Convolutional neural networks (CNNs) use translated replicas of learned feature detectors. This allows them to translate knowledge about good weight values acquired at one position in an image to other positions.
卷积神经网络使用学习特征检测器产生的翻译复制品。这允许它们将在一处获得的好的权重值复用到别的位置。

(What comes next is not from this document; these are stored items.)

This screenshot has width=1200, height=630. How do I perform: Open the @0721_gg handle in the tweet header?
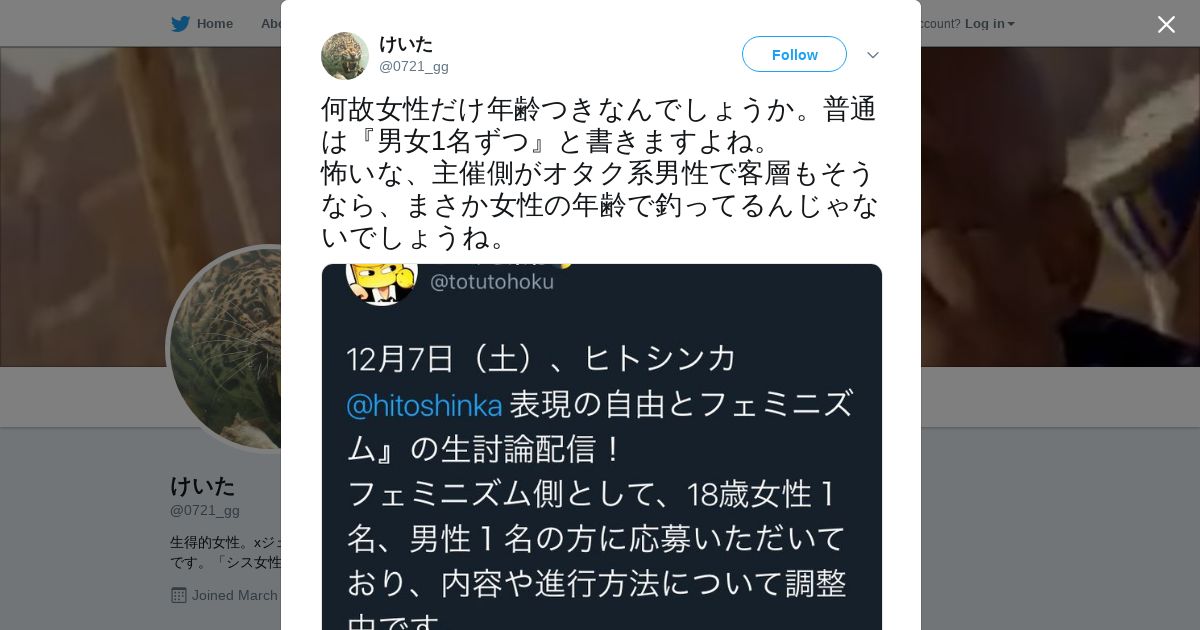tap(414, 67)
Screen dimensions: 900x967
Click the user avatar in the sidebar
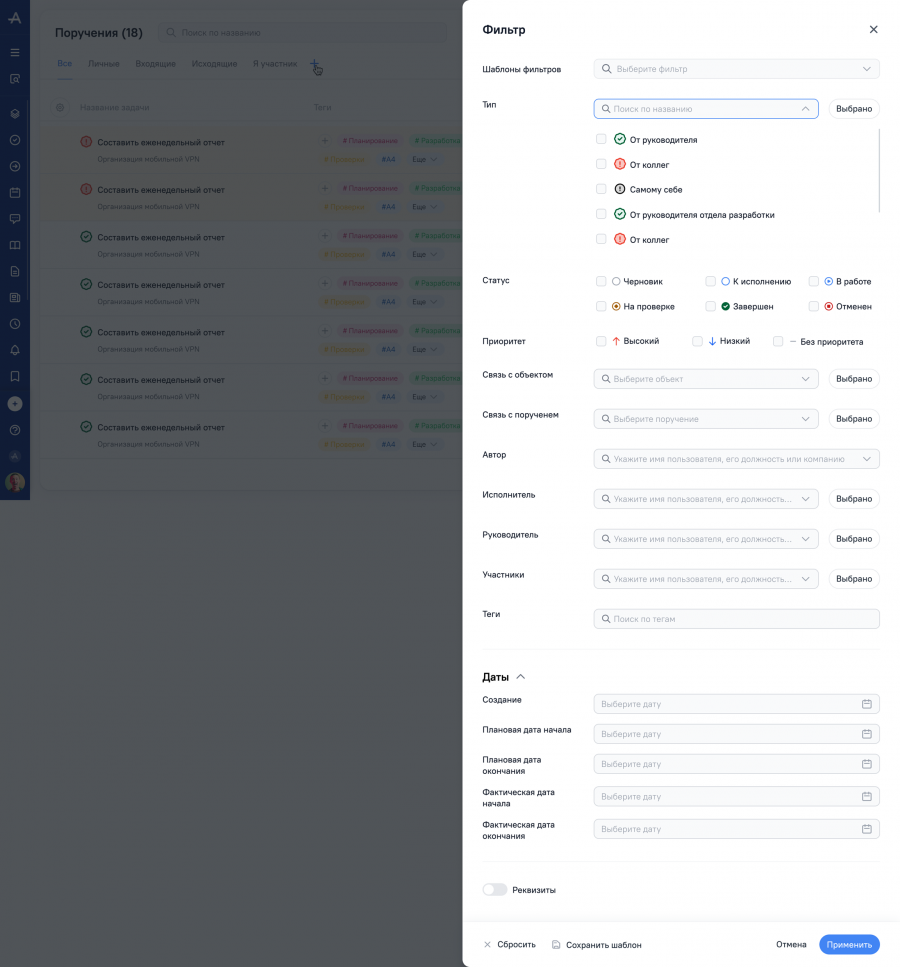coord(15,482)
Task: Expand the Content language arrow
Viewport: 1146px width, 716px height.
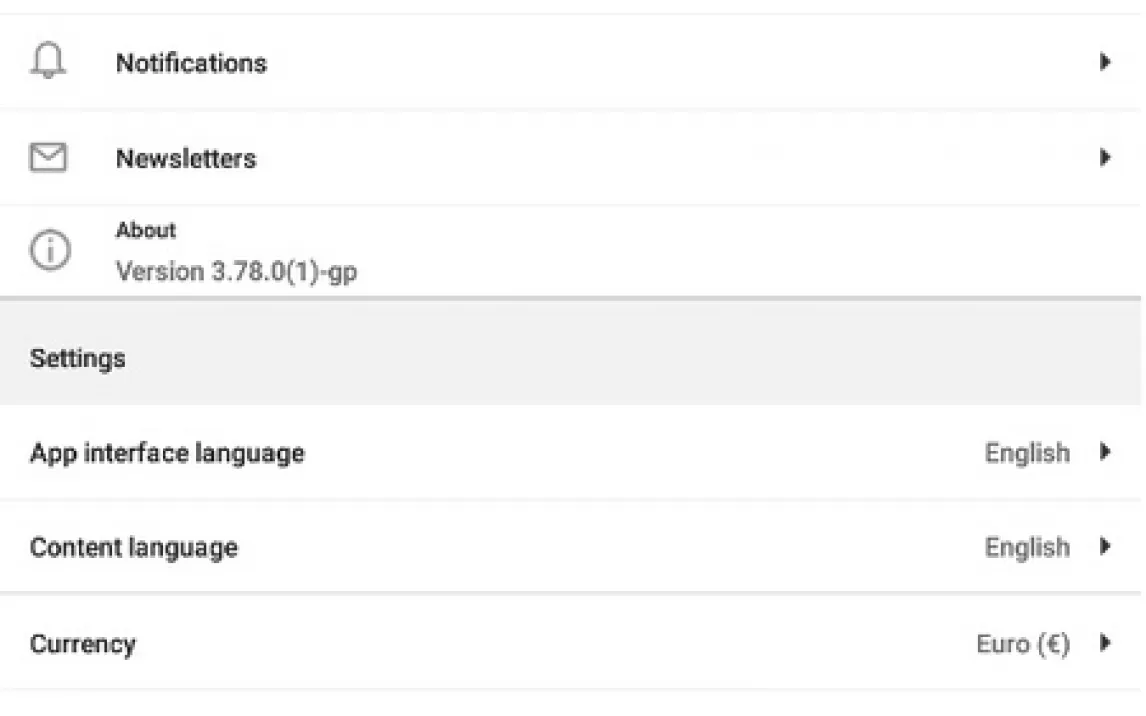Action: tap(1105, 547)
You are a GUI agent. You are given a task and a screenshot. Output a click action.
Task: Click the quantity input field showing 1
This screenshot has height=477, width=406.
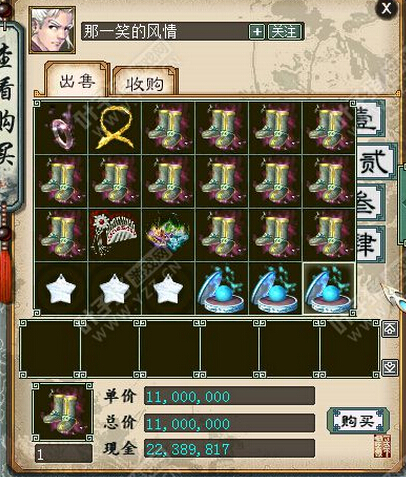click(63, 454)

This has proven extremely helpful in image interpretation. Even though we are replacing the scalar-output feature detectors of CNNs with vector-output capsules and max-pooling with routing-by-agreement, we would still like to replicate learned knowledge across space.
事实证明,这在图像解释方面非常有用。尽管我们将卷积神经网络输出标量的特征探测器替换为输出矢量的胶囊,并且将最大池化替换为协议路由,我们依然想要将习得的知识复用到别处。
To achieve this, we make all but the last layer of capsules be convolutional. As with CNNs, we make higher-level capsules cover larger regions of the image.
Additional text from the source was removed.